EXERCISE GOAL.
Beginning with the line that contains "Task: Focus the Correct Response green field", reproduce the remaining lines of the material exactly, up to and including the last one, but no pictures.

EXTRACTED MATERIAL.
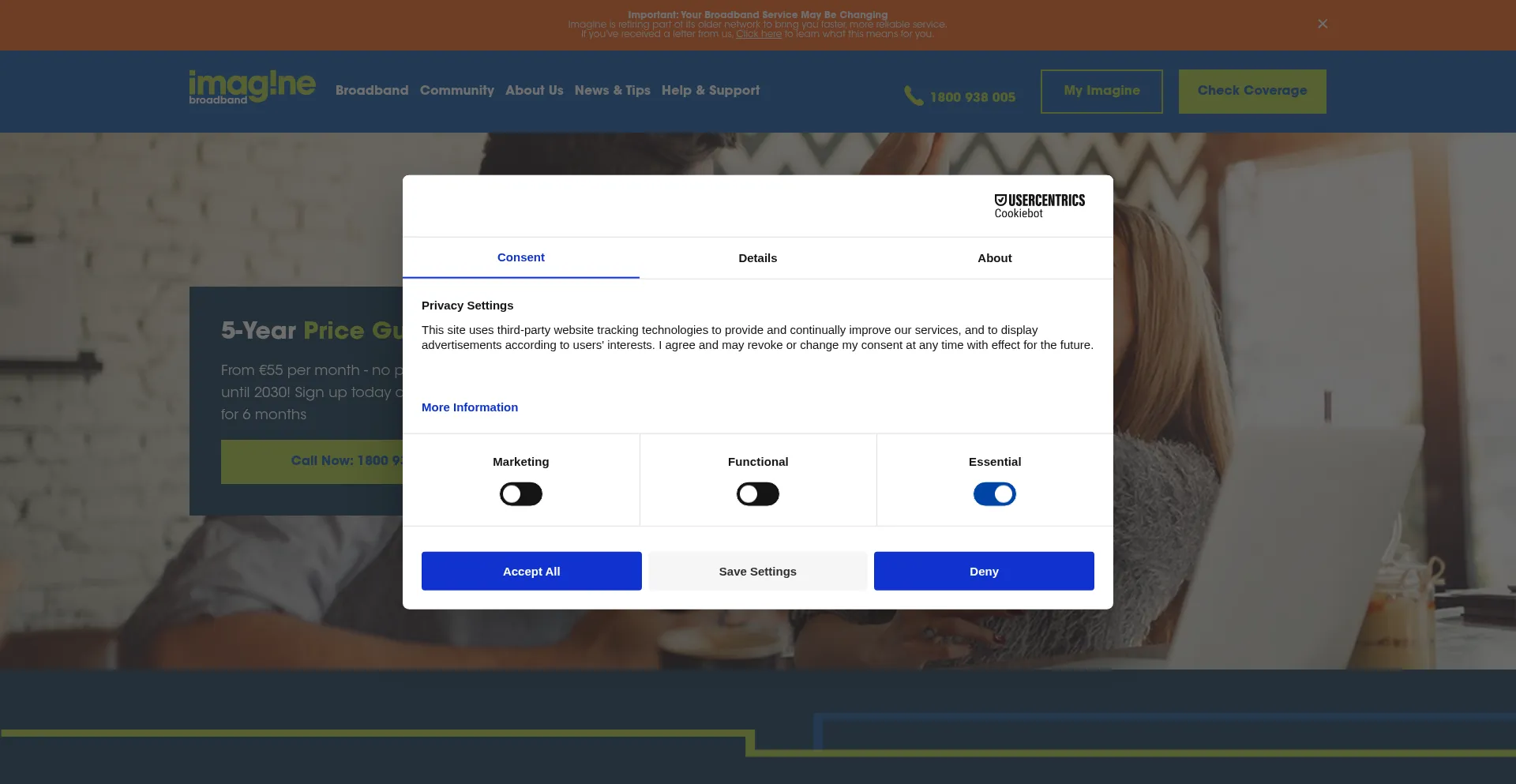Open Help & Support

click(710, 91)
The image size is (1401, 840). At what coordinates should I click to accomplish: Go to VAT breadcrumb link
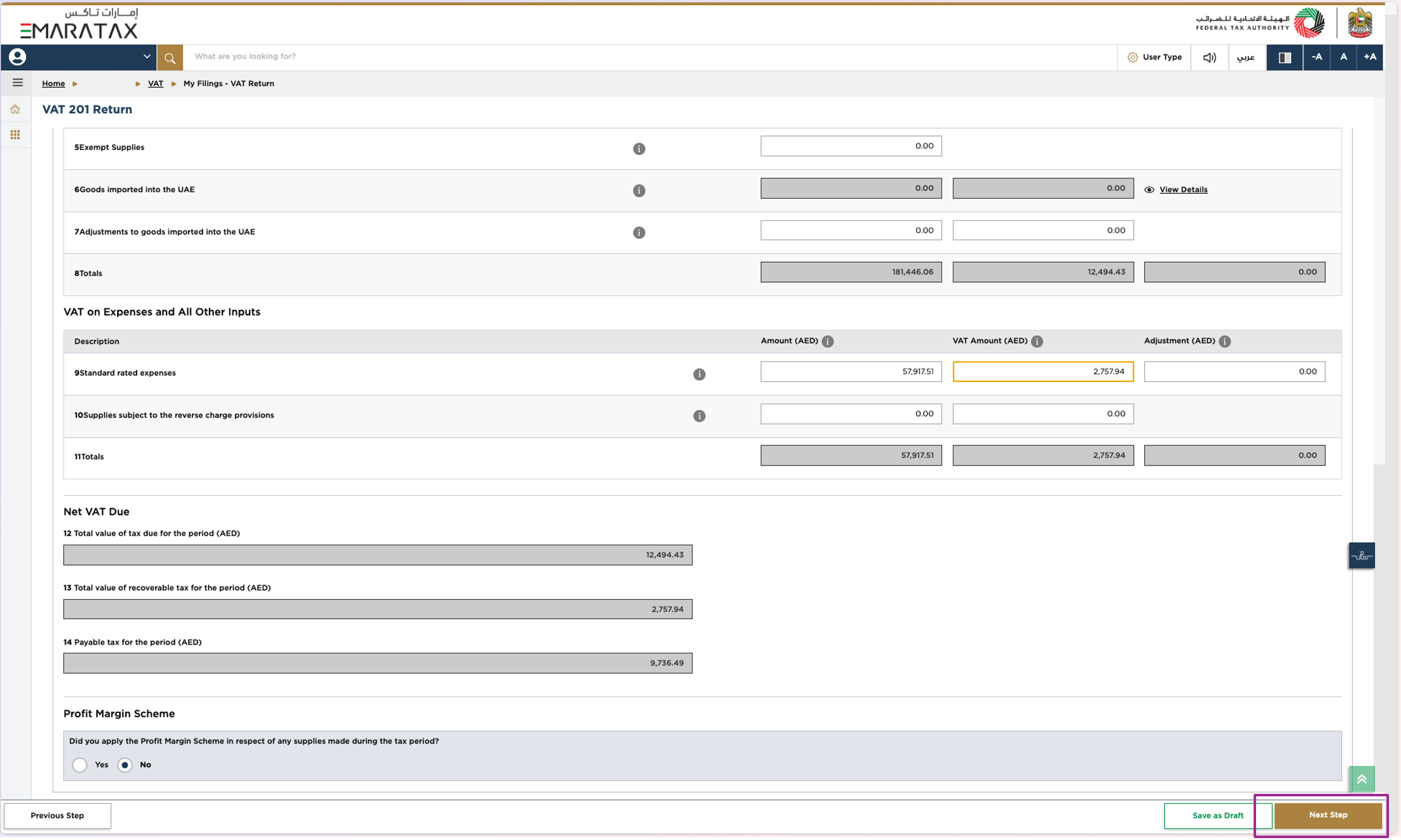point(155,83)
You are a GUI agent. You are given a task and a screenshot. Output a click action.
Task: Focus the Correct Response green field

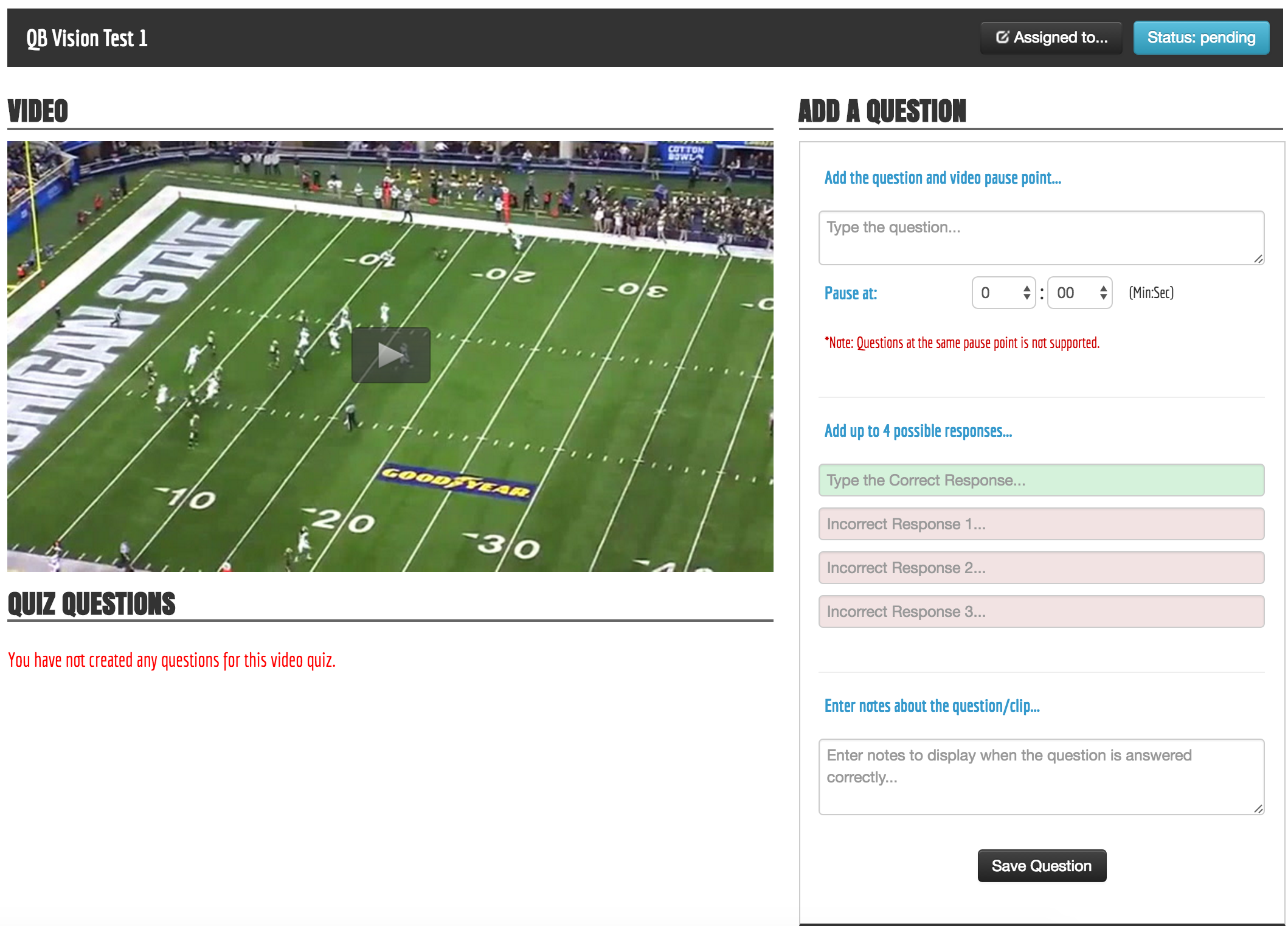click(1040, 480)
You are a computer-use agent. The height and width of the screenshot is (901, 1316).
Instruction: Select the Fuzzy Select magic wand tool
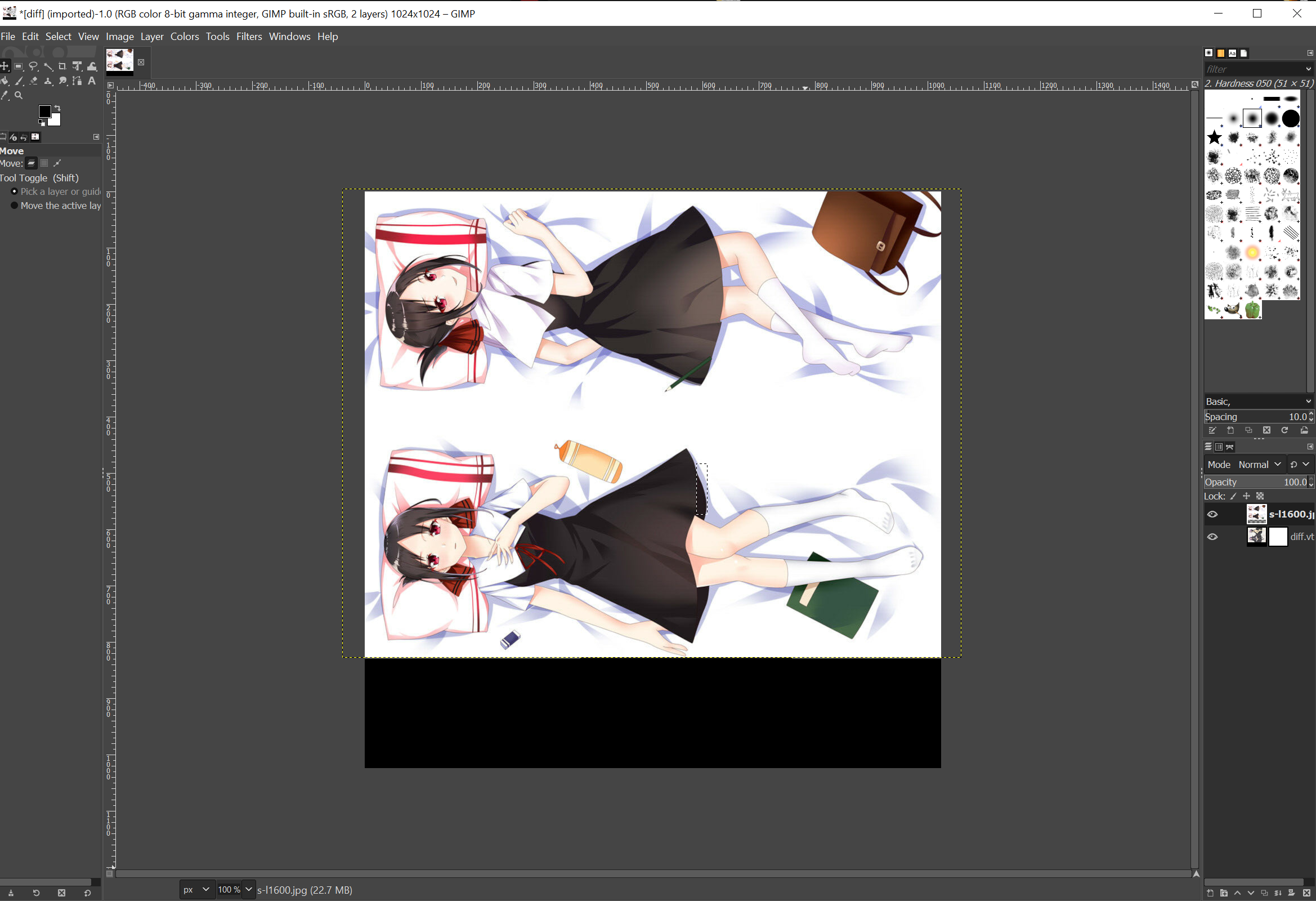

YOUR RESPONSE.
Task: Focus the Correct Response green field

click(1040, 480)
You are a computer-use agent. The height and width of the screenshot is (901, 1316).
Instruction: Select the Fuzzy Select magic wand tool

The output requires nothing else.